3> unicode:characters_to_nfc_list([<<"abc..a">>,[778],$a,[776],$o,[776]]).
"abc..åäö"

.fi
.RE

.LP
.nf

.B
characters_to_nfc_binary(CD :: chardata()) ->
.B
                            unicode_binary() |
.B
                            {error, unicode_binary(), chardata()}
.br
.fi
.br
.RS
.LP
Converts a possibly deep list of characters and binaries into a Normalized Form of canonical equivalent Composed characters according to the Unicode standard\&.
.LP
Any binaries in the input must be encoded with utf8 encoding\&.
.LP
The result is an utf8 encoded binary\&.
.LP
.nf

4> unicode:characters_to_nfc_binary([<<"abc..a">>,[778],$a,[776],$o,[776]]).

┄┄┄┄┄┄┄┄┄┄┄┄┄┄┄┄┄┄┄┄

_TO DO_
1. List every distinct troff formatting macro (the lines beginning with a period) that appears in the unicode man page excerpt, each only once.
2. According to the unicode man page excerpt, what encoding must any binaries in the input to characters_to_nfc_binary use?
3. Write what comes next in the unicode man page excerpt, continuing from its final line.

_DATA SHOWN_
┄┄┄┄┄┄┄┄┄┄┄┄┄┄┄┄┄┄┄┄

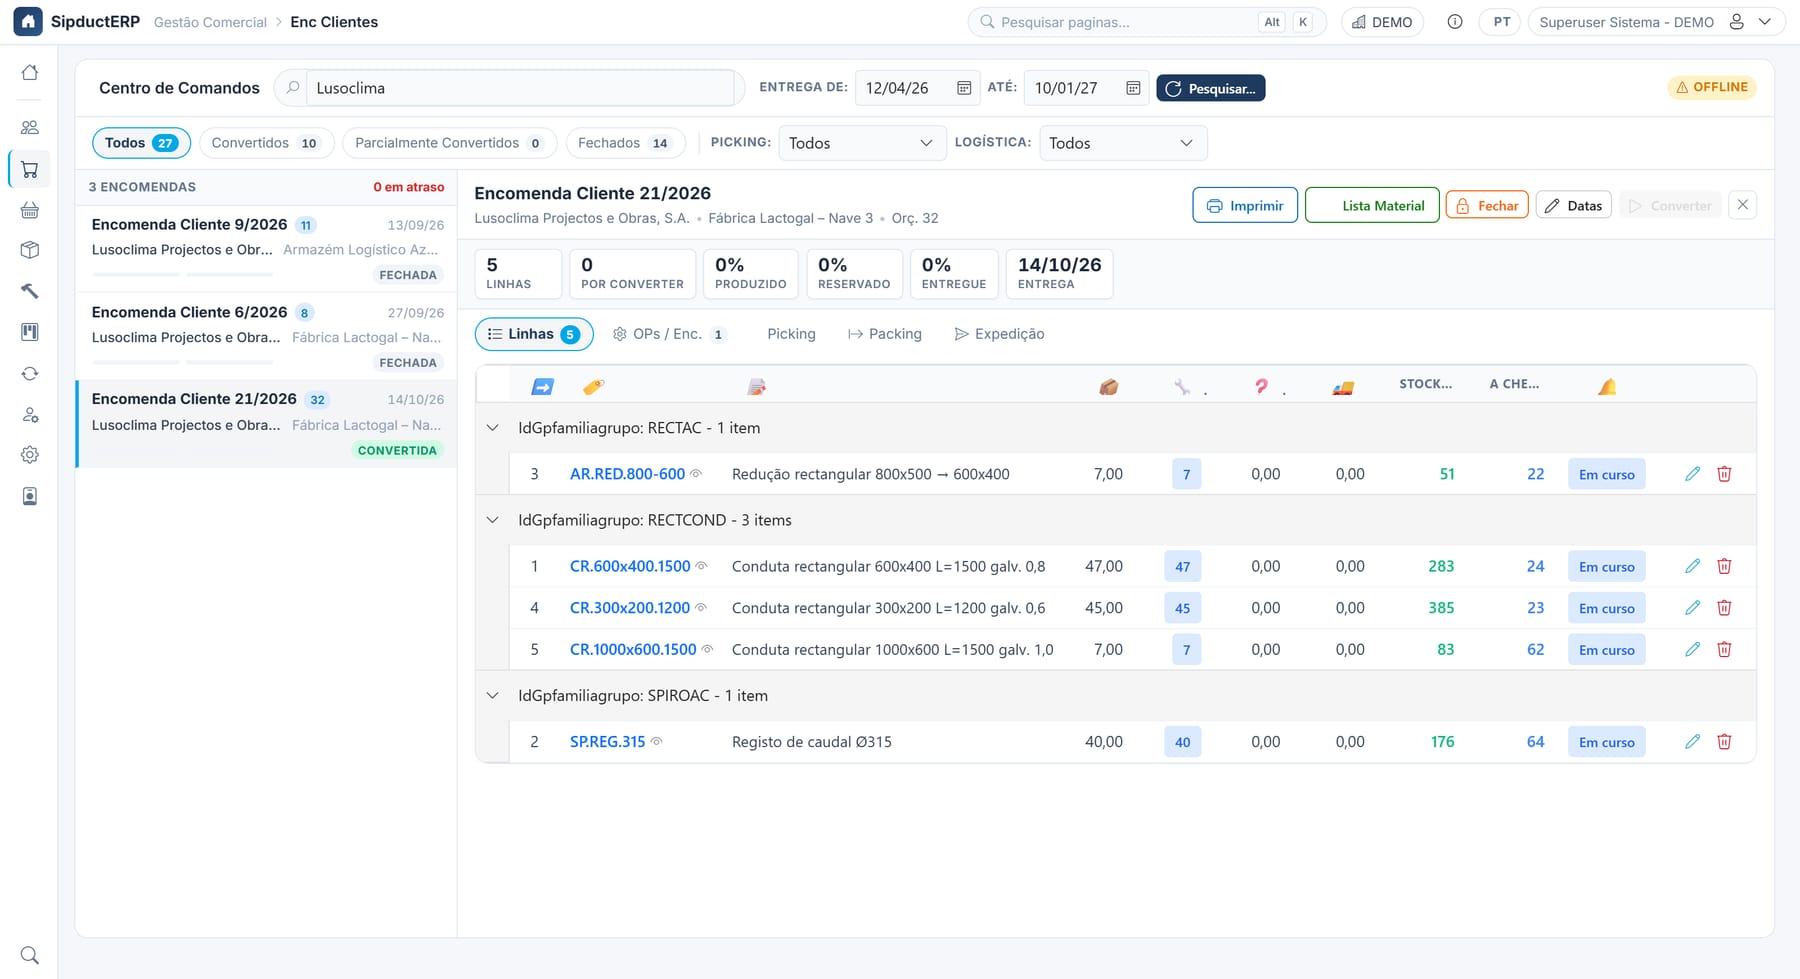Image resolution: width=1800 pixels, height=979 pixels.
Task: Open the CR.1000x600.1500 product link
Action: (x=633, y=650)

┄┄┄┄┄┄┄┄┄┄┄┄┄┄┄┄┄┄┄┄

_TASK-BY-TASK OUTPUTS_
1. .fi, .RE, .LP, .nf, .B, .br, .RS

2. They must be encoded with utf8 encoding.

3.
<<"abc..åäö"/utf8>>

.fi
.RE

.LP
.nf

.B
characters_to_nfd_list(CD :: chardata()) ->
.B
                          [char()] | {error, [char()], chardata()}
.br
.fi
.br
.RS
.LP
Converts a possibly deep list of characters and binaries into a Normalized Form of canonical equivalent Decomposed characters according to the Unicode standard\&.
.LP
Any binaries in the input must be encoded with utf8 encoding\&.
.LP
The result is a list of characters\&.
.LP
.nf

1> unicode:characters_to_nfd_list("abc..åäö").
[97,98,99,46,46,97,778,97,776,111,776]

.fi
.RE

.LP
.nf

.B
characters_to_nfd_binary(CD :: chardata()) ->
.B
                            unicode_binary() |
.B
                            {error, unicode_binary(), chardata()}
.br
.fi
.br
.RS
.LP
Converts a possibly deep list of characters and binaries into a Normalized Form of canonical equivalent Decomposed characters according to the Unicode standard\&.
.LP
Any binaries in the input must be encoded with utf8 encoding\&.
.LP
The result is an utf8 encoded binary\&.
.LP
.nf

2> unicode:characters_to_nfd_binary("abc..åäö").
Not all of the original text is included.